Investigating the Experiences of Transgender Students in Higher Education in the UK

Regan, Lynne Mary (2022). Investigating the Experiences of Transgender Students in Higher Education in the UK. EdD thesis The Open University.



Negotiating the university environment can be difficult for many students but for transgender students there can be additional hurdles. With university often being the first experience of real independence for young people it may also be a place where young trans people feel they can be themselves for the first time, as they navigate an environment away from family and friendship ties from the past.

Transgender studies is a growing field, yet there is very little published research into the experiences of trans students in higher education (HE) in the UK.

This study employed a transformative paradigm and used qualitative methods to increase understanding of trans students’ experiences in this area. An online survey of 164 trans students investigated the breadth of experiences across different higher education institutions (HEIs), and remote one-to-one interviews with seven students allowed for in-depth exploration of trans students' perspectives and voices. The study explored the challenges that these students faced around themes of harassment, bullying and transphobia; inclusion/exclusion; representation in the curriculum; and institutional facilities and administration. The study also investigated eight HEI transgender student policies to identify how/whether the needs of this student group are being met.

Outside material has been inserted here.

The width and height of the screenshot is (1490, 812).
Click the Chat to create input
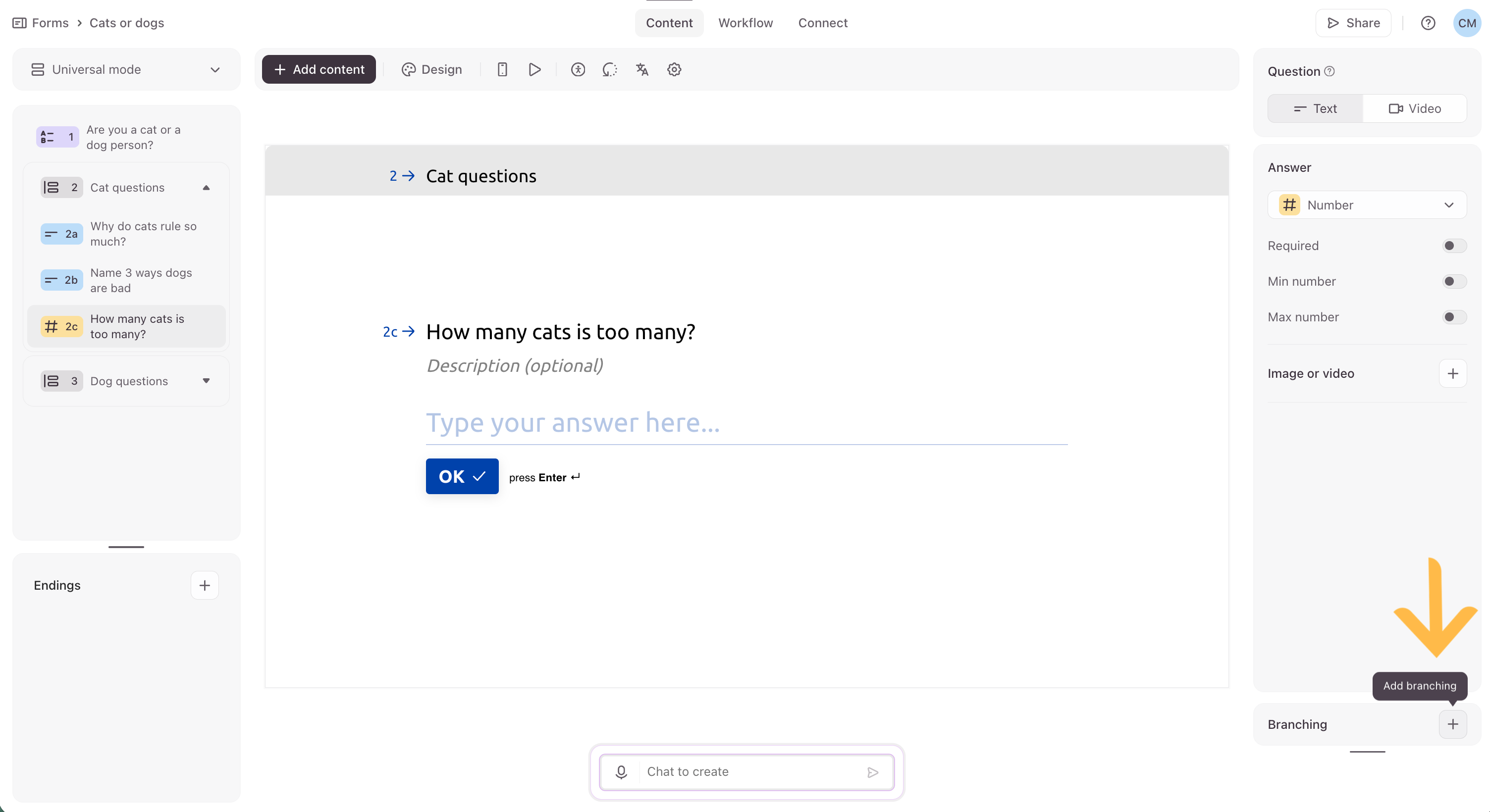point(752,771)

Feelings of segregation and otherness were illustrated by difficulties changing names and/or gender markers on HEI systems and insufficient gender-neutral facilities on campus. A lack of trans representation in the curriculum was clear and particular issues were identified regarding professional health science courses. Obstacles accessing mental health support services were also revealed.

Key findings were that there is a disconnect between what policies say and what trans students experience, and exclusion of this student group as a result of institutional cisnormativity. The research provided insights into the effect of this disconnect and suggested areas of improvement for professional practice, provision of support, and policy and procedure implementation.